**Challenge:** Locate every line in the listing that contains the string "level", matching case exactly, and copy each of those lines.

**Stored rows:**
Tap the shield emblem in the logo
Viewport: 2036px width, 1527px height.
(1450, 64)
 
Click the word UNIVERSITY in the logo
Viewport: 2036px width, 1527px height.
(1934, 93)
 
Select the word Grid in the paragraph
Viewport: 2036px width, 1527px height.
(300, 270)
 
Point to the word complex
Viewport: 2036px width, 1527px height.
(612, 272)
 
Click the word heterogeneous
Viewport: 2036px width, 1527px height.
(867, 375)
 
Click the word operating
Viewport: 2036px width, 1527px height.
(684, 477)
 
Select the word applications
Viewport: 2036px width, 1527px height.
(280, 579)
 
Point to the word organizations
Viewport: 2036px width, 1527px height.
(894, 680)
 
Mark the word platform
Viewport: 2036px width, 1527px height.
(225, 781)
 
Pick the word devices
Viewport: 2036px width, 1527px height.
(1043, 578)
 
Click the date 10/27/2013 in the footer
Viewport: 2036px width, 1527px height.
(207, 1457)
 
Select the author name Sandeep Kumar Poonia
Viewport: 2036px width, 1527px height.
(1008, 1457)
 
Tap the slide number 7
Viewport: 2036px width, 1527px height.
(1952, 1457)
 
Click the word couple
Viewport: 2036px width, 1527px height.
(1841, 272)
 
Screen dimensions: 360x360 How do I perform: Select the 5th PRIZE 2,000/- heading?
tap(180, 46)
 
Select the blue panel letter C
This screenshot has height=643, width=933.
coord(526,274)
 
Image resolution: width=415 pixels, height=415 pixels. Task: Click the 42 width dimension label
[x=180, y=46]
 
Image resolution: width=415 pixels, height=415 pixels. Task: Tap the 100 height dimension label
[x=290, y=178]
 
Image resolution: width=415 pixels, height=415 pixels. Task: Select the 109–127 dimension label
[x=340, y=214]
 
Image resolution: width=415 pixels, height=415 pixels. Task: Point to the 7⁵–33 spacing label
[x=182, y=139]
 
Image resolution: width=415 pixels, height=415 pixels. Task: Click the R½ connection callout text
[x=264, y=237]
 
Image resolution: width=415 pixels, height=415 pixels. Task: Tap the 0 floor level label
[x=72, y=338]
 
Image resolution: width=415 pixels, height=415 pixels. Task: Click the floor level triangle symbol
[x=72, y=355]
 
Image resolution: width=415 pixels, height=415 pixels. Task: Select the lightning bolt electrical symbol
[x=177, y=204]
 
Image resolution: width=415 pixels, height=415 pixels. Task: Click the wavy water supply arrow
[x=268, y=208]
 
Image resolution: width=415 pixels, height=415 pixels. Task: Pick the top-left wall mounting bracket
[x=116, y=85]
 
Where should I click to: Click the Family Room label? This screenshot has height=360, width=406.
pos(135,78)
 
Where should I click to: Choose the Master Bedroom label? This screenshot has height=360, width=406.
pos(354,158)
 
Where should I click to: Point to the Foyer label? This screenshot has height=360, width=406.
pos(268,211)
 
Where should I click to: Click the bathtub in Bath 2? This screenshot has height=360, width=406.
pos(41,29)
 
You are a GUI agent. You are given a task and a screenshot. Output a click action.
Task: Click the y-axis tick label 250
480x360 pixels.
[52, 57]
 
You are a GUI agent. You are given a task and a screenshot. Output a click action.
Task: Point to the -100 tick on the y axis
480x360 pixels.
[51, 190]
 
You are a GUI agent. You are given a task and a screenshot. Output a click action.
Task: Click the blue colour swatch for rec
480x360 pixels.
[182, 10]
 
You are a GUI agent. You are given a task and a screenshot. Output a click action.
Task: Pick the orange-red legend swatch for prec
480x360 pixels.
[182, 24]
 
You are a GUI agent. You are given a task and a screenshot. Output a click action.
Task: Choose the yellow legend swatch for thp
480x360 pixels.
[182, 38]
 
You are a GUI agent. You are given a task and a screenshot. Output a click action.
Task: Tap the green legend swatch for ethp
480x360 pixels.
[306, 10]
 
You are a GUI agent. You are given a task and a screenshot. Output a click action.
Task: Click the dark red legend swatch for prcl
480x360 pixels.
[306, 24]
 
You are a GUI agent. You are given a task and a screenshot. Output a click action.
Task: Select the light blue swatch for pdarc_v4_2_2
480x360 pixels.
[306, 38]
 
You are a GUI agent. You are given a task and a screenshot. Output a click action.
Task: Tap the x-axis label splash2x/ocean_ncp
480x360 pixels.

**Exercise answer:**
Image resolution: width=415 pixels, height=415 pixels. Task: Tap the 0 floor level label
Image resolution: width=415 pixels, height=415 pixels. Task: Click the floor level triangle symbol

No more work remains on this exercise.